Advent, Week One: Little Drummer Boy

I can’t believe it’s that time of year already, Reader; in my mind, it’s barely the beginning of November.  But the turkey has been eaten here in the States, the snow has fallen (although we are currently snow-less here in the Land of Pilgrims), and I’ve seen the ringing Hershey’s Kisses commercial.  Ergo, it must be Christmas season—or, to those of us more liturgically minded, Advent.  With Advent comes a whole soundtrack, and I’m glad to welcome you back to it with me.

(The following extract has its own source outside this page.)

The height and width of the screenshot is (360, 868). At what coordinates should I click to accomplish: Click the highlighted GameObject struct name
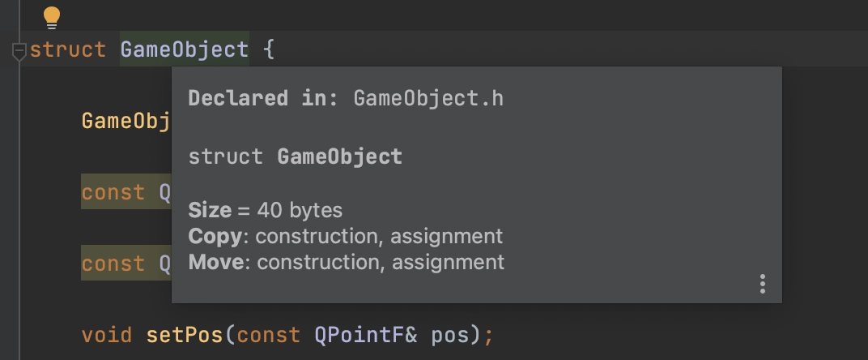pos(185,50)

Little Drummer Boy has never been one of my favorite Christmas songs, but it’s one of those staples you kind of like in spite of yourself.  (Although I would never be this dedicated to the song.)  The lyrics are, well, not terribly imaginative, but can be cool when the rhythm of a drum actually makes its way through the song.  The thing about simple lyrics, though, is that sometimes they’re quite right to have nothing fancier overlaying them.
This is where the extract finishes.